I was rifling through old seminary papers the other day – looking for something entirely different – when I came across a copy of an old speech entitled A Prophecy for Fairness. It stopped me in my tracks.
The piece was spoken by Dr. Hal Warheim, one of my professors at Louisville Presbyterian Theological Seminary in the mid-1990s and one of the most formative mentors I’ve ever had. He sent me this article along with some others in the early 2010s. Maybe he hoped that one day it would resurface, as it did, and call me back to a time when I was still figuring out what ministry really meant.
Hal didn’t just teach in the classroom. He lived his theology in the streets, in city hall, and in conversations where moral courage was often tested. During my time in seminary, he invited me to join the Religious Leaders for Fairness, a coalition of clergy advocating for Louisville’s fairness ordinance – legislation that would protect LGBTQ+ residents from discrimination.
It was Hal who asked me to help lead our group’s lobbying effort. We were tasked with meeting with city aldermen who were undecided – or outright opposed – to fairness. One of the most awkward meetings I remember was with an alderman from the south side of Louisville, a working-class district near the Ford plant. At the time, working-class values were often assumed to include anti-gay values. I remember the tension in that room. I was young and nervous. Hal sat beside me. The president of The Fairness Campaign was there too. We made our case.
I don’t know if we changed that alderman’s mind – but eventually, the ordinance passed. Not because of one conversation, but because of hundreds of conversations like the one Hal asked me to lead that day.
The truth is, I don’t remember the talking points. I remember Hal’s trust in me. I remember that he believed this work mattered and that we were capable of doing it.

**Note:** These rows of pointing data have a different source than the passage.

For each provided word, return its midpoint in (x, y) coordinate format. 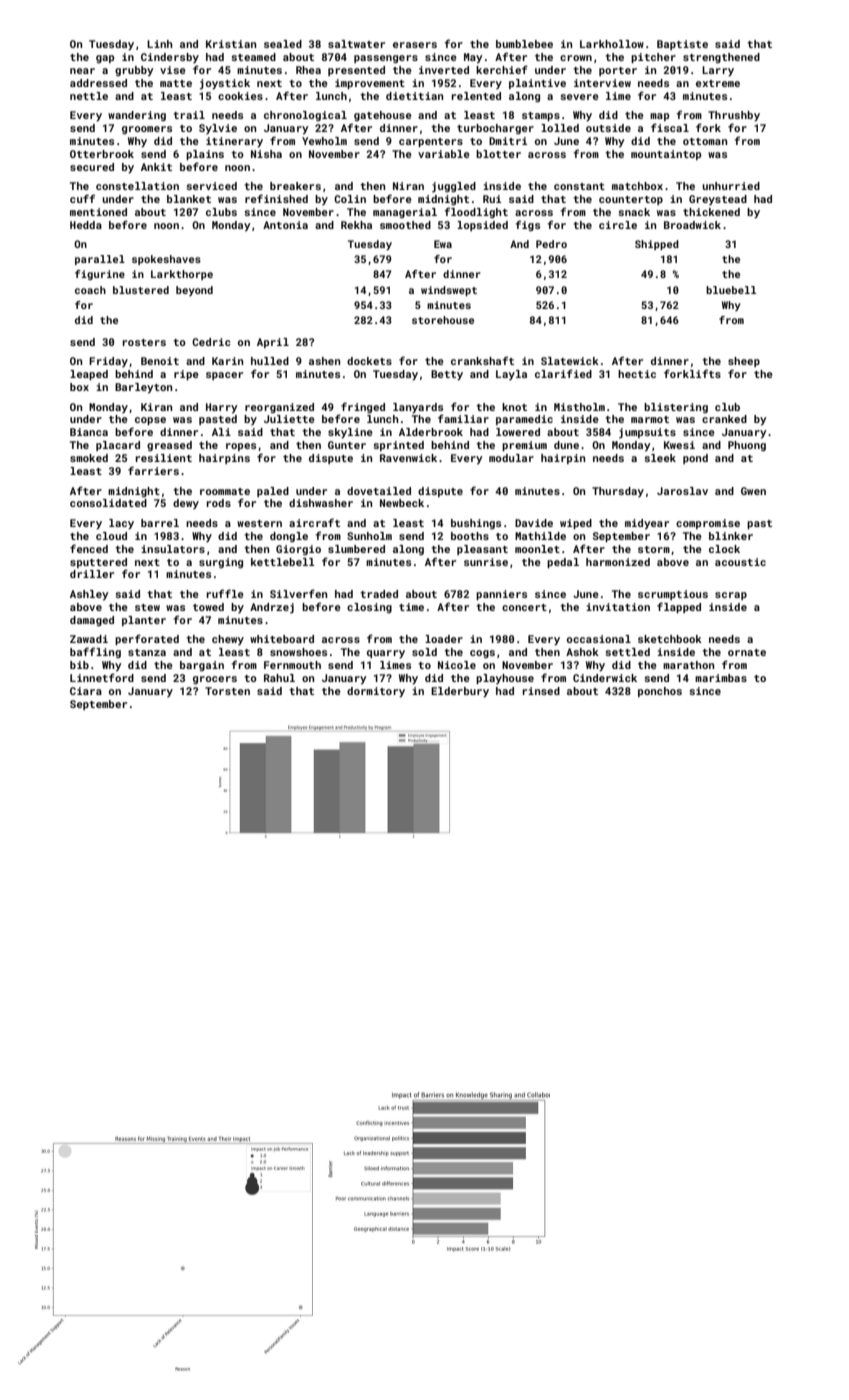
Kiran (156, 407)
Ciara (86, 691)
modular (511, 458)
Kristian (231, 44)
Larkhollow (612, 44)
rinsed (541, 691)
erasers (415, 45)
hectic (637, 374)
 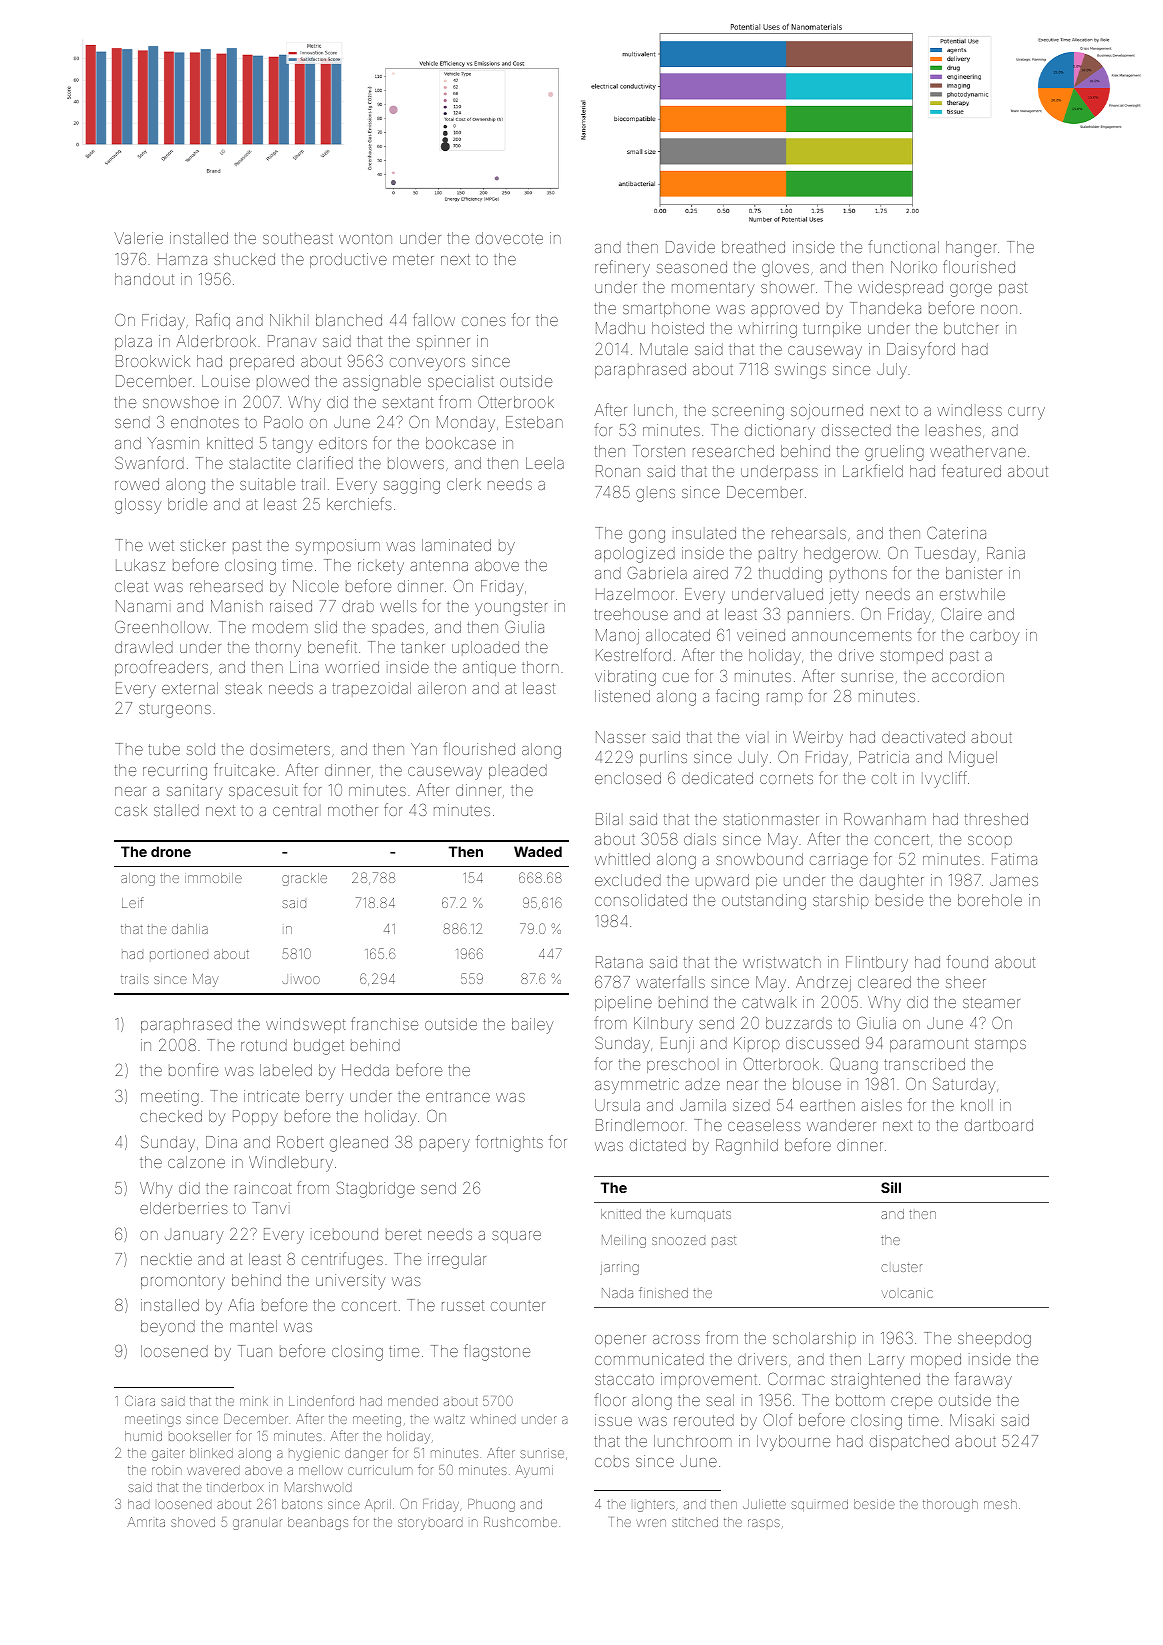 What do you see at coordinates (1014, 880) in the screenshot?
I see `James` at bounding box center [1014, 880].
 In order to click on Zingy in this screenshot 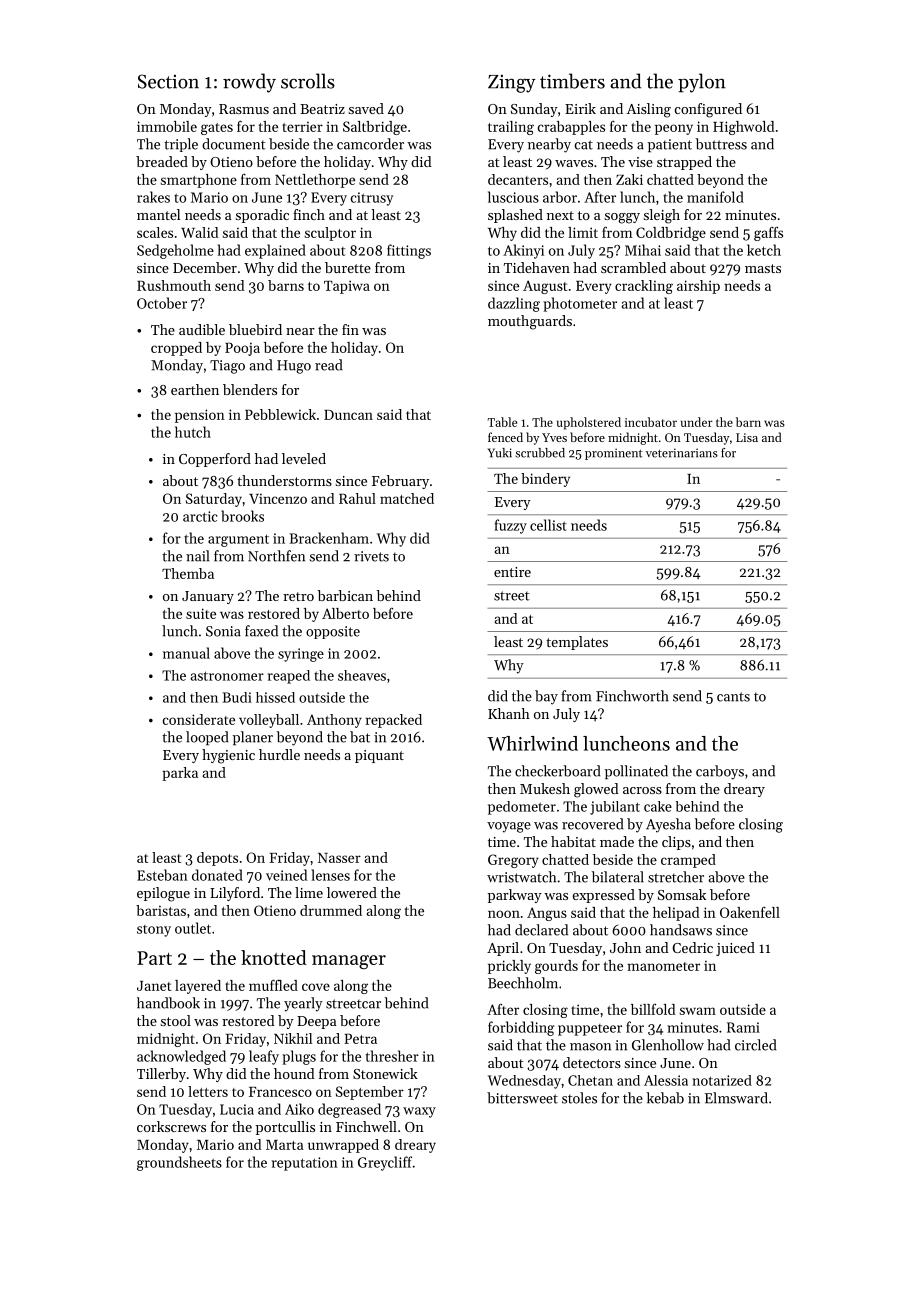, I will do `click(512, 83)`.
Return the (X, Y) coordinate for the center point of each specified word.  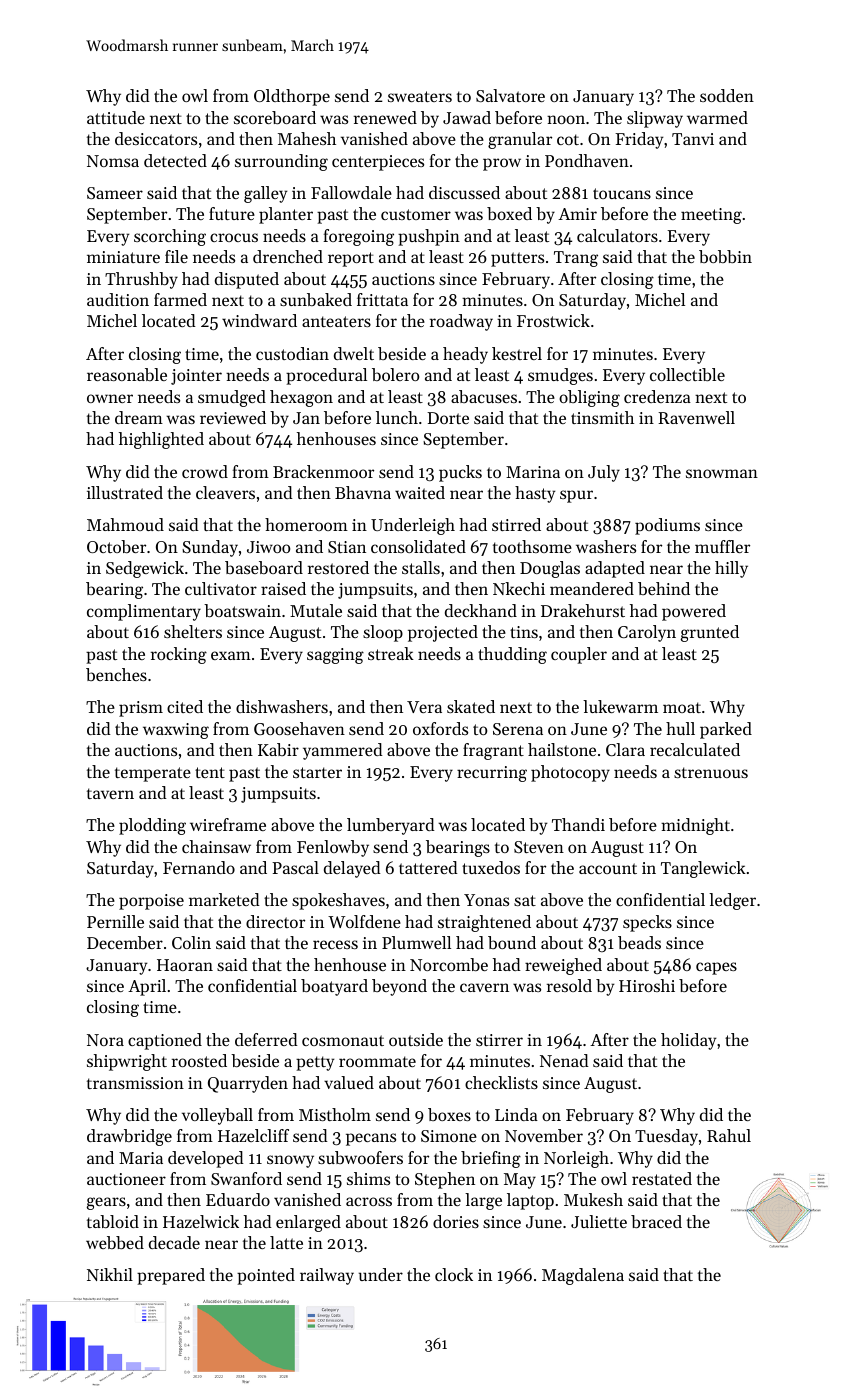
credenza (657, 396)
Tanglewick (703, 869)
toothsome (532, 546)
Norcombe (449, 964)
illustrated (125, 492)
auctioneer (126, 1179)
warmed (717, 117)
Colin (191, 942)
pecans (371, 1139)
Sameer (115, 193)
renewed (385, 117)
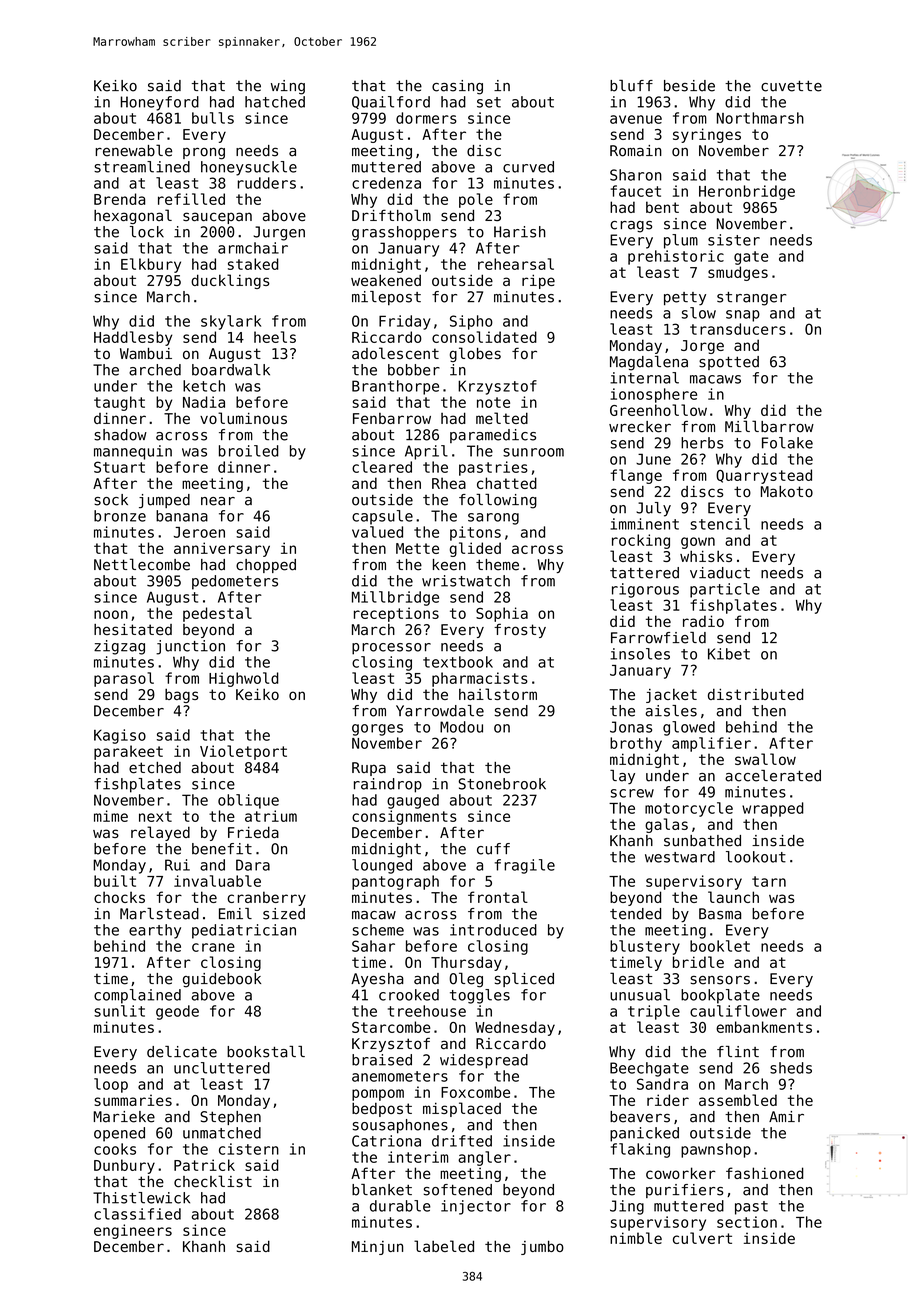 The height and width of the document is (1308, 924). Describe the element at coordinates (711, 744) in the document. I see `amplifier` at that location.
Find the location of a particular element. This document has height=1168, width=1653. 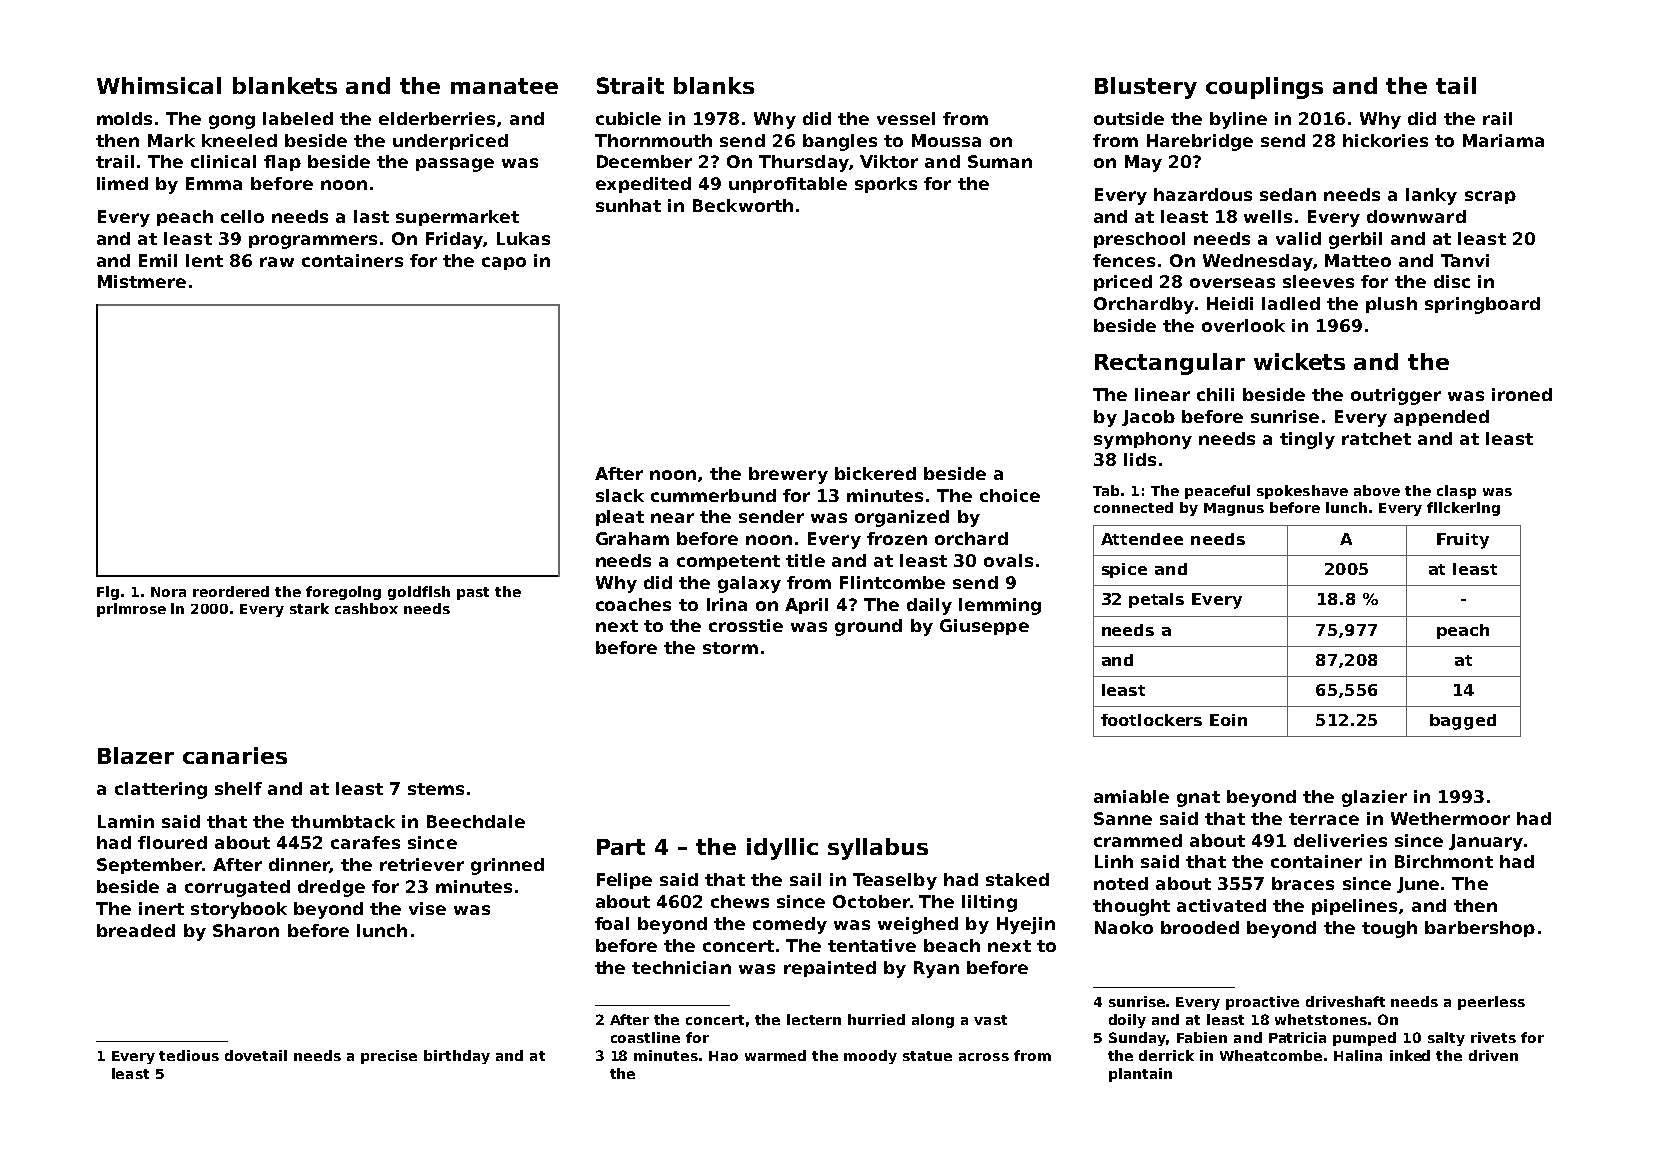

Hal had a knack for rewriting scripture through the lens of contemporary challenges. Reading lines like the following bring back strong memories of him:
“I am the Sacred Spirit of Life who created all of you in your racial, ethnic, religious, and sexual diversity… I despise bigotry, hypocrisy, oppression, and violence… And I delight when you treat one another with compassion, honesty, generosity, and fairness.”
Hal believed God was speaking in the middle of that moral crisis, and that our job was to listen – and act.
You can read the full text of Hal’s A Prophecy for Fairness (download PDF), first spoken at the Gay Pride March for Justice in Louisville, KY, on June 26, 1993.
Hal Warheim taught righteousness, but not the kind you wear like a badge. His was a righteousness rooted in fairness, in action, and in shared humanity. I will always be grateful that he invited me into that work, and that he believed I had something to contribute.
Even now, decades later, I’m still trying to live up to that calling.